**Word and element location data:**
★ ★ ★ ★

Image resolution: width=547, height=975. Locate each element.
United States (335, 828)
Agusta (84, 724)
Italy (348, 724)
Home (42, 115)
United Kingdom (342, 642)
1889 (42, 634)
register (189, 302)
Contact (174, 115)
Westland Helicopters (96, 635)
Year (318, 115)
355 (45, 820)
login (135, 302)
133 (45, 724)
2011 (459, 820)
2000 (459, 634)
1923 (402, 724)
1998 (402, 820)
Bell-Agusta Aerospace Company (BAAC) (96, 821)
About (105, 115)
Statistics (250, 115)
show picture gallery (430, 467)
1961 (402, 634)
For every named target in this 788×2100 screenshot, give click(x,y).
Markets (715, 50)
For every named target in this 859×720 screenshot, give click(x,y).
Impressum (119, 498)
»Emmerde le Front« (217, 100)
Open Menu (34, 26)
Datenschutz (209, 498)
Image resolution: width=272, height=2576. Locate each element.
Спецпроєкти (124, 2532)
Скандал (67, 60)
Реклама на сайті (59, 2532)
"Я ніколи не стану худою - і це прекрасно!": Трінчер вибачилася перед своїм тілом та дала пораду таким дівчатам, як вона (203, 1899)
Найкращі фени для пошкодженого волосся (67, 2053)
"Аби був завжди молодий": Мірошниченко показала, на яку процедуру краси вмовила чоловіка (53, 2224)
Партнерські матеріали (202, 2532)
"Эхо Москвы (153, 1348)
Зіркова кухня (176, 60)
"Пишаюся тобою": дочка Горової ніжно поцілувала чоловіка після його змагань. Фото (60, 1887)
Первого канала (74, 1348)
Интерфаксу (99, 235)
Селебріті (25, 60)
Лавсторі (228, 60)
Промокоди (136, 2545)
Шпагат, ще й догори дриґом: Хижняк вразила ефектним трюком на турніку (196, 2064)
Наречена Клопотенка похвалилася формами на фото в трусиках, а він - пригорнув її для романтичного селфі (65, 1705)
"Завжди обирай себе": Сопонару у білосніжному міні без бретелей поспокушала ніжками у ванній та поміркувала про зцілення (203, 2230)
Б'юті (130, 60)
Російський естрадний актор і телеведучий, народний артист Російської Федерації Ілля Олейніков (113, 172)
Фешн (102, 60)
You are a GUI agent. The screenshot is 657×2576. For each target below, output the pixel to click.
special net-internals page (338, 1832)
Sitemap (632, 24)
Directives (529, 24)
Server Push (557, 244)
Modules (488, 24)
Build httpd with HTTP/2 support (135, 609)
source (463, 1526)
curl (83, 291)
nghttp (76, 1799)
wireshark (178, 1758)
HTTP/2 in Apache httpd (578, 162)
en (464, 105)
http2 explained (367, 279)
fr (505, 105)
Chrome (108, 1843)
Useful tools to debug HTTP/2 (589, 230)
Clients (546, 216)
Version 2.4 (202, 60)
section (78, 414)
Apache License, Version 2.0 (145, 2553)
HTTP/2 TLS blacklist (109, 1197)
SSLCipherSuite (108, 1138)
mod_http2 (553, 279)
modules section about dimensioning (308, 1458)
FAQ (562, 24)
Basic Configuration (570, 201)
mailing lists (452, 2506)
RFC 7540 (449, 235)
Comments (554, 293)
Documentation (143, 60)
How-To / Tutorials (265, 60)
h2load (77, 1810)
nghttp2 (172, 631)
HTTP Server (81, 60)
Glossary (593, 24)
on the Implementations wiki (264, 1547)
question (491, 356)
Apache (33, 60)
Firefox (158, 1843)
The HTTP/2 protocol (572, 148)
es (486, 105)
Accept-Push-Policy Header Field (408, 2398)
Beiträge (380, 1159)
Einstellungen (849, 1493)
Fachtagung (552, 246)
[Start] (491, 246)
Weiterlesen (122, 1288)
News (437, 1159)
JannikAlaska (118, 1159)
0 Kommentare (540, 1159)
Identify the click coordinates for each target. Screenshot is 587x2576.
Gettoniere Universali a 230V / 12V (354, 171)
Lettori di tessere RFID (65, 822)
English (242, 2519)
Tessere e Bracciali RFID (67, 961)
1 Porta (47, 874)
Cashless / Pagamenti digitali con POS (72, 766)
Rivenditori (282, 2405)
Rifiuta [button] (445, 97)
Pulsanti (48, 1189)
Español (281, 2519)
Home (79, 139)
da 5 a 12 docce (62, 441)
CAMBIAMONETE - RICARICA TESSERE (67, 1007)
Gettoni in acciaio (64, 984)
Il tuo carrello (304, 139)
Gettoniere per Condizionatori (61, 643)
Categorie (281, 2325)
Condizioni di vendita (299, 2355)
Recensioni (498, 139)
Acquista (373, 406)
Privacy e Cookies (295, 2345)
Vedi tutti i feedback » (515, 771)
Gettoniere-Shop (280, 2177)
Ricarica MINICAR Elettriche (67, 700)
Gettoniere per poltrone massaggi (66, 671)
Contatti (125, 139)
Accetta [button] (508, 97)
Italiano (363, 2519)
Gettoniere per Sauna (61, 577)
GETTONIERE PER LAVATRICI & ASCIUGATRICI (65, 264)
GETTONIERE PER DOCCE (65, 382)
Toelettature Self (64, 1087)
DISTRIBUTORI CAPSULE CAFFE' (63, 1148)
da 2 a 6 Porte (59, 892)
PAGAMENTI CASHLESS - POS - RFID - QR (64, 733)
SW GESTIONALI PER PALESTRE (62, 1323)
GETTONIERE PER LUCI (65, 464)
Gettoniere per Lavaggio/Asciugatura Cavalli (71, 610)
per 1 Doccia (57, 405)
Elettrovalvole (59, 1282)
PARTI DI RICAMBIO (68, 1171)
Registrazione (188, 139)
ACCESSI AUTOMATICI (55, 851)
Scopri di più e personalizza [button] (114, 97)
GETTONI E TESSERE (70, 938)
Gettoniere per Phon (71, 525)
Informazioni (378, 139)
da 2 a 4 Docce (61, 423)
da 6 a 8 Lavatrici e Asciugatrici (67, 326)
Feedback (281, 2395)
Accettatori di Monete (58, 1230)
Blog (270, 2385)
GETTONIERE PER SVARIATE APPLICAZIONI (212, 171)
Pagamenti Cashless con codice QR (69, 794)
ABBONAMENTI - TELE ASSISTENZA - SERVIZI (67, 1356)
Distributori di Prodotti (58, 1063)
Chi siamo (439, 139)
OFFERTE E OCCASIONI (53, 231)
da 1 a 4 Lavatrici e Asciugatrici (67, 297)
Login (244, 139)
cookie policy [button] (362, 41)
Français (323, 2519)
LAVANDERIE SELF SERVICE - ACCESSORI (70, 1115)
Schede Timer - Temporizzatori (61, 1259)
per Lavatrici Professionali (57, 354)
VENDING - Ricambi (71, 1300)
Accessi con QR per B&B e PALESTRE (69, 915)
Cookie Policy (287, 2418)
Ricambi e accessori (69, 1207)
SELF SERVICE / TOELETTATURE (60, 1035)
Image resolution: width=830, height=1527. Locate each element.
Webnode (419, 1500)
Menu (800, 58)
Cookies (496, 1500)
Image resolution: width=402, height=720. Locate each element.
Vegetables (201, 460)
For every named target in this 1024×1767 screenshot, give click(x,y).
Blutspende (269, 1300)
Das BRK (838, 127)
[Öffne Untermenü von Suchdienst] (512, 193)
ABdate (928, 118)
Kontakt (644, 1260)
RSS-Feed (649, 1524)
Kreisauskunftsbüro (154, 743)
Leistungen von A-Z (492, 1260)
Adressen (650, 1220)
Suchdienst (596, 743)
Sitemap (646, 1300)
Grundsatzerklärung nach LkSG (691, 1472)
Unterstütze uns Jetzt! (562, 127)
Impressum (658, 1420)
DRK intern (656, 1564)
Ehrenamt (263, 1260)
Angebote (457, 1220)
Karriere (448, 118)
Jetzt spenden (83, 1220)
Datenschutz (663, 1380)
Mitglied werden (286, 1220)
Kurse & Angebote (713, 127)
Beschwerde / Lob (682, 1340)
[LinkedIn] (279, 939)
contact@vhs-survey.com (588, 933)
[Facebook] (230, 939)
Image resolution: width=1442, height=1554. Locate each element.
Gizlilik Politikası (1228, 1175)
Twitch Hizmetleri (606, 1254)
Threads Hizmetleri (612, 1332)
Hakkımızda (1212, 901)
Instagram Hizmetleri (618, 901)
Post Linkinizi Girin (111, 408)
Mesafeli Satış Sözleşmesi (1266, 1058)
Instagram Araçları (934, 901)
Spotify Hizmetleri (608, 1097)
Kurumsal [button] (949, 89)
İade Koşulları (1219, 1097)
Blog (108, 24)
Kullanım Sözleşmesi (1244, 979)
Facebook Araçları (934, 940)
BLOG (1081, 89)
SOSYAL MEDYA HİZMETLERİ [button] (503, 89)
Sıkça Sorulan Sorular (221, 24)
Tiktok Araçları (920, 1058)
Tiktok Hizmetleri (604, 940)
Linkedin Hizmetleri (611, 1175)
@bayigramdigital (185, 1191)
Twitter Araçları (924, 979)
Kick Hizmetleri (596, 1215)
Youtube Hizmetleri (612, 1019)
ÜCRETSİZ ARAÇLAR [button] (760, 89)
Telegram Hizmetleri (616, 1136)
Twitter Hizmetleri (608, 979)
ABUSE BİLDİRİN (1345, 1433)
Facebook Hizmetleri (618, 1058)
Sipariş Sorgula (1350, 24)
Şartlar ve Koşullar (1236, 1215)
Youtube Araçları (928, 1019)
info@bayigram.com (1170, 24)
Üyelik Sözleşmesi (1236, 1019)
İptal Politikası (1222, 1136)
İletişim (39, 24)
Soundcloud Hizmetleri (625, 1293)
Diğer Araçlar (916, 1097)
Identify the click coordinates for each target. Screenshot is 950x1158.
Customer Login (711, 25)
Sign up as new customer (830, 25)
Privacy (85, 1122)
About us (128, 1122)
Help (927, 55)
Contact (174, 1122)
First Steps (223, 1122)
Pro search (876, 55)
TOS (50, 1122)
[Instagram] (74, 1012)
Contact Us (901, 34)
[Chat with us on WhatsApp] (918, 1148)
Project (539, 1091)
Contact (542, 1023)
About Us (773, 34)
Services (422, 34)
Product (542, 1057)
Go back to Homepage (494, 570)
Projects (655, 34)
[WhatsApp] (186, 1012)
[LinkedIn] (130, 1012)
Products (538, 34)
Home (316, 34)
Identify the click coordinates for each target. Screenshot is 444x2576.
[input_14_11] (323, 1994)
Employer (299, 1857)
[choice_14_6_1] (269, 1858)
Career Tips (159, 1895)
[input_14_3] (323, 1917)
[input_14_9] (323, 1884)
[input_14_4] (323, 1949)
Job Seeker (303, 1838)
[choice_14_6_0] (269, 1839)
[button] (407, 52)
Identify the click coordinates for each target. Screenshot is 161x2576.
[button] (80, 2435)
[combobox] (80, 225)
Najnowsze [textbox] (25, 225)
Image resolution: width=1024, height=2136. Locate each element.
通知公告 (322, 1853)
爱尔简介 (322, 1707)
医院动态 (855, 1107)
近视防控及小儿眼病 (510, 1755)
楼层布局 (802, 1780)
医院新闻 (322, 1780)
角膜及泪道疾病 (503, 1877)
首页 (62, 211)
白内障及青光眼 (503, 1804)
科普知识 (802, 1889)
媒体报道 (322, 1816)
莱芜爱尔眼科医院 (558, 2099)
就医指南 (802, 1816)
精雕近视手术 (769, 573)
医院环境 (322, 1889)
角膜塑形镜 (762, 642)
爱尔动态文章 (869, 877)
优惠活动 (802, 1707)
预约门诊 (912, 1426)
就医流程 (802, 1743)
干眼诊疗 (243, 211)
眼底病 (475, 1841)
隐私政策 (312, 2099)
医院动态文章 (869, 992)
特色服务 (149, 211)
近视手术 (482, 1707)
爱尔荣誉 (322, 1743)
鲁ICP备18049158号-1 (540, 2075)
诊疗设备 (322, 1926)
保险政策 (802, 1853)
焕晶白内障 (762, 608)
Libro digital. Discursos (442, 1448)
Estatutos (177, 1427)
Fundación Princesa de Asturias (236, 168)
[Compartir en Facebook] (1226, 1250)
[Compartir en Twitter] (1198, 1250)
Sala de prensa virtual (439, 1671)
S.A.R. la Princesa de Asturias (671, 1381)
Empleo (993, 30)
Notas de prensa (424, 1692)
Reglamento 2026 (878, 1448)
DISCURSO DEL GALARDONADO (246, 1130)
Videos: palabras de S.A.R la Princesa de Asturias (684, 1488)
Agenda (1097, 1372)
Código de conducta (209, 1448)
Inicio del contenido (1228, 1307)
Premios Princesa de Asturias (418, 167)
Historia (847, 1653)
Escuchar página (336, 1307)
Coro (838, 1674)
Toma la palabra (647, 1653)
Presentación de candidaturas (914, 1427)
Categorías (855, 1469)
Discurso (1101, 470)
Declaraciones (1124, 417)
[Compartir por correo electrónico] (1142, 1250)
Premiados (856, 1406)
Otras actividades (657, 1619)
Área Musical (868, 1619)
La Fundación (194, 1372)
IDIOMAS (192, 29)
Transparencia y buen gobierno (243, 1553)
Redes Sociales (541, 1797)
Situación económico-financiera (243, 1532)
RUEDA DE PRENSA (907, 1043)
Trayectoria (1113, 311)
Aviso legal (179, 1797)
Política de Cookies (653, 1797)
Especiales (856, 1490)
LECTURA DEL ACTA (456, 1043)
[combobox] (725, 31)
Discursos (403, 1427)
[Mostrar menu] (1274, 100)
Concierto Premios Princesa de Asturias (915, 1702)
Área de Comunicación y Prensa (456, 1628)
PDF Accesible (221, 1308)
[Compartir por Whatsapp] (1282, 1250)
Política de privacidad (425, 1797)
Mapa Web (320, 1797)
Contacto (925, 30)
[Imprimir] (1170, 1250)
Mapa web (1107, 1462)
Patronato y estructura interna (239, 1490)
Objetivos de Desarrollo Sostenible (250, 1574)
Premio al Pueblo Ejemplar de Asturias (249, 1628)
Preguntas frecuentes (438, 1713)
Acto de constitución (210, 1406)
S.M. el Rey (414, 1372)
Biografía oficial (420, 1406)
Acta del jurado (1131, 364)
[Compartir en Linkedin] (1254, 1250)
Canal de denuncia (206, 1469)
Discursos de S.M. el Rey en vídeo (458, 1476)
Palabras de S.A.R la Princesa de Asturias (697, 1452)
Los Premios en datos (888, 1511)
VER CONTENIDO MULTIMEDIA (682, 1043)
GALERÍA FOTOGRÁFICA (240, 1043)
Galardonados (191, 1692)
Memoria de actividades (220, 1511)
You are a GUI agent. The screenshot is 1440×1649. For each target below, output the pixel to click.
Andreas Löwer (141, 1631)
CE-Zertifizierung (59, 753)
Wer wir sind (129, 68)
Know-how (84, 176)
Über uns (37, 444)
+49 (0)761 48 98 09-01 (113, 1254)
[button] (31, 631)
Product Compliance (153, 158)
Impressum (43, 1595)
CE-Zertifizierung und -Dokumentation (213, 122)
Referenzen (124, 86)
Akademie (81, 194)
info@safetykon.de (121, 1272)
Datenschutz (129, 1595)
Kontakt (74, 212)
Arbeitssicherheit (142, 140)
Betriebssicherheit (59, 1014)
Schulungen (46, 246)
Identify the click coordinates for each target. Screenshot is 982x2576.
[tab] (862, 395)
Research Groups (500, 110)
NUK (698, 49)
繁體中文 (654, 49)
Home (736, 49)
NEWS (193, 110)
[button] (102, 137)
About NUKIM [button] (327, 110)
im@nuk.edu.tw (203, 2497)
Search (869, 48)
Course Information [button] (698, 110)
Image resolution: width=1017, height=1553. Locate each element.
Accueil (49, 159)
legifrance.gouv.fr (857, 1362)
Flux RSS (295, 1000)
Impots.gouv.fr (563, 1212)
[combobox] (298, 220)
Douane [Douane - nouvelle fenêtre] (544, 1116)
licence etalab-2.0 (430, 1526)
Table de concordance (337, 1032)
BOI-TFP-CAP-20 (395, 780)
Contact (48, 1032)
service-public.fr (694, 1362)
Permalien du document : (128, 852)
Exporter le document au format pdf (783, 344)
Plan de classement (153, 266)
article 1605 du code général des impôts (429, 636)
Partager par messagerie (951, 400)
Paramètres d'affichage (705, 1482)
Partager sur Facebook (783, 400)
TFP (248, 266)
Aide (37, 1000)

★ ★ ★ ★

**TASK OBJECTIVE:** Arrange the lines of the listing above, from its first line through the line containing "wireshark (178, 1758)" (both included), as a numbered list, leaving out any blank lines.

**REPLY:**
1. Image resolution: width=547, height=975. Locate each element.
2. United States (335, 828)
3. Agusta (84, 724)
4. Italy (348, 724)
5. Home (42, 115)
6. United Kingdom (342, 642)
7. 1889 (42, 634)
8. register (189, 302)
9. Contact (174, 115)
10. Westland Helicopters (96, 635)
11. Year (318, 115)
12. 355 (45, 820)
13. login (135, 302)
14. 133 (45, 724)
15. 2011 (459, 820)
16. 2000 (459, 634)
17. 1923 (402, 724)
18. 1998 (402, 820)
19. Bell-Agusta Aerospace Company (BAAC) (96, 821)
20. About (105, 115)
21. Statistics (250, 115)
22. show picture gallery (430, 467)
23. 1961 (402, 634)
24. For every named target in this 788×2100 screenshot, give click(x,y).
25. Markets (715, 50)
26. For every named target in this 859×720 screenshot, give click(x,y).
27. Impressum (119, 498)
28. »Emmerde le Front« (217, 100)
29. Open Menu (34, 26)
30. Datenschutz (209, 498)
31. Image resolution: width=272, height=2576. Locate each element.
32. Спецпроєкти (124, 2532)
33. Скандал (67, 60)
34. Реклама на сайті (59, 2532)
35. "Я ніколи не стану худою - і це прекрасно!": Трінчер вибачилася перед своїм тілом та дала пораду таким дівчатам, як вона (203, 1899)
36. Найкращі фени для пошкодженого волосся (67, 2053)
37. "Аби був завжди молодий": Мірошниченко показала, на яку процедуру краси вмовила чоловіка (53, 2224)
38. Партнерські матеріали (202, 2532)
39. "Эхо Москвы (153, 1348)
40. Зіркова кухня (176, 60)
41. "Пишаюся тобою": дочка Горової ніжно поцілувала чоловіка після його змагань. Фото (60, 1887)
42. Первого канала (74, 1348)
43. Интерфаксу (99, 235)
44. Селебріті (25, 60)
45. Лавсторі (228, 60)
46. Промокоди (136, 2545)
47. Шпагат, ще й догори дриґом: Хижняк вразила ефектним трюком на турніку (196, 2064)
48. Наречена Клопотенка похвалилася формами на фото в трусиках, а він - пригорнув її для романтичного селфі (65, 1705)
49. "Завжди обирай себе": Сопонару у білосніжному міні без бретелей поспокушала ніжками у ванній та поміркувала про зцілення (203, 2230)
50. Б'юті (130, 60)
51. Російський естрадний актор і телеведучий, народний артист Російської Федерації Ілля Олейніков (113, 172)
52. Фешн (102, 60)
53. You are a GUI agent. The screenshot is 657×2576. For each target below, output the pixel to click.
54. special net-internals page (338, 1832)
55. Sitemap (632, 24)
56. Directives (529, 24)
57. Server Push (557, 244)
58. Modules (488, 24)
59. Build httpd with HTTP/2 support (135, 609)
60. source (463, 1526)
61. curl (83, 291)
62. nghttp (76, 1799)
63. wireshark (178, 1758)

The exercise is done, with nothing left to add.